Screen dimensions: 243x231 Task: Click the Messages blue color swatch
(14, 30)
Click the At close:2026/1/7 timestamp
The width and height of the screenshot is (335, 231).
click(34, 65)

▬▬▬▬▬▬▬▬▬▬

The full listing should be reproduced exactly.

REPLY TO THE TASK >>
Screen dimensions: 243x231 Task: Click the Messages blue color swatch
(14, 30)
Click the At close:2026/1/7 timestamp
The width and height of the screenshot is (335, 231).
click(34, 65)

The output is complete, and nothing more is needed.